The autosomal semidominant mutation Bst (belly spot and tail) is often associated with small and atrophic optic nerves in adult mice and shares several important attributes with heritable optic nerve atrophy in humans. In this article, the authors present adult and developmental studies on the retinal phenotype in Bst/+ mice.

METHODS

Retinal ganglion cells in adult Bst/+ mice were labeled retrogradely with horseradish peroxidase injected into the right optic tract. Labeled ganglion cells were mapped in whole-mounted retinas ipsilateral and contralateral to the injection site. The number of axons in optic nerves of these and other cases were quantified using an electron microscopic method. Eyes of neonatal, embryonic day 15 (E15), and embryonic day 12 (E12) Bst/+ mutants were examined histologically to understand the etiology of the retinal phenotype.

RESULTS

Approximately 60% of adult Bst/+ mice have deficient direct pupillary light responses. This neurologic phenotype is associated with a reduction in the number of retinal ganglion cells from the wild-type average of 67,000 to less than 20,000 in Bst/+ mutants. Ganglion cells with crossed projections are more severely affected than those with uncrossed projections. Histologic analysis of eyes from E12 mice reveals a delayed closure of the optic fissure. Despite this abnormality, other ocular structures appear relatively normal. However, some E15 mutants exhibit marked disorganization of the retinal neuroepithelium, and ganglion cell axons are found between pigmented and neural retina.

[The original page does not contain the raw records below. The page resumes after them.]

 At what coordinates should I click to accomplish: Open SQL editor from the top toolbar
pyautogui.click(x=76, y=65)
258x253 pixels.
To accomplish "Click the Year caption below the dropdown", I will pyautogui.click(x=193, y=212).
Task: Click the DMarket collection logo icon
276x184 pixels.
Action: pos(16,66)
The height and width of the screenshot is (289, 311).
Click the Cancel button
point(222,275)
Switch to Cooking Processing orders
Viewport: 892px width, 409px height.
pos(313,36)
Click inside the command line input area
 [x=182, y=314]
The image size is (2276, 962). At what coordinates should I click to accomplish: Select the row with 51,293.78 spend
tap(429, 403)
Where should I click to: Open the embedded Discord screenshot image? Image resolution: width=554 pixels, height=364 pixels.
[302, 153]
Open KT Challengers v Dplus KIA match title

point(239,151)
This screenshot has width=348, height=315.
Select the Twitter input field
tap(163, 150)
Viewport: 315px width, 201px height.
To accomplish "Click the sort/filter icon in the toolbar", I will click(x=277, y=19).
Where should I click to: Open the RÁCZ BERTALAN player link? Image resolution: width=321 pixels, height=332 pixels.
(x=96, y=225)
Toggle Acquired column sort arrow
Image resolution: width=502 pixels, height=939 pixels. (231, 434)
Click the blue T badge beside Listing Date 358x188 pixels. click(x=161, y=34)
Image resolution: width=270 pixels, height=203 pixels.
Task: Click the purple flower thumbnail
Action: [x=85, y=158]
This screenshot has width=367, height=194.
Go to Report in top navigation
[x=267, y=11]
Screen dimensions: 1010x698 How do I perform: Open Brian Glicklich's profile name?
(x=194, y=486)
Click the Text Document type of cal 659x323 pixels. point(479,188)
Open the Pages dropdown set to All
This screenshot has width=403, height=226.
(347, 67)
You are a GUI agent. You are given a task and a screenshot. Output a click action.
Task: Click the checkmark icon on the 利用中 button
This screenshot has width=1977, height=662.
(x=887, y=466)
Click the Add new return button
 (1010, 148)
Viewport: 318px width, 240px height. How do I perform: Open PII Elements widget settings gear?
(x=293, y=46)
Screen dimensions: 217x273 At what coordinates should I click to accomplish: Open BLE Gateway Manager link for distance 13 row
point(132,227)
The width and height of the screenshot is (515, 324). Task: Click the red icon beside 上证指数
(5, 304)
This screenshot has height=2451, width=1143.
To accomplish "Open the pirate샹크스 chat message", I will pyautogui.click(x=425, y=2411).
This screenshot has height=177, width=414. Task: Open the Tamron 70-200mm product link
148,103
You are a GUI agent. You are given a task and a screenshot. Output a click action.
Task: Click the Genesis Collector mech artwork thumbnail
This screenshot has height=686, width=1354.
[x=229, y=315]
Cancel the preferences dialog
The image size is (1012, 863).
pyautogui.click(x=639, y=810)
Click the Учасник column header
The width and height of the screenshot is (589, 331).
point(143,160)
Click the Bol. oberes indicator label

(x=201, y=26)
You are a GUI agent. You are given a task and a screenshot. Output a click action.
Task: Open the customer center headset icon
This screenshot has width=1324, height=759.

At birth, optic nerves of affected mice are smaller than those of wild-type mice, ectopic axons are found within the eyes, and the ganglion cell layer contains many dying cells.

CONCLUSIONS

The expression of the retinal phenotype in Bst/+ mutants is highly variable-ranging from a complete absence of ganglion cells to numbers comparable to that in wild-type mice. The reduction in ganglion cell number in affected adult Bst/+ mice is attributable to the failure of ganglion cell axons to reach the optic nerve head early in development. Delayed fusion of the fissure is consistently associated with the Bst/+ genotype and probably contributes to the failure of ganglion cell axons to grow out of the eye.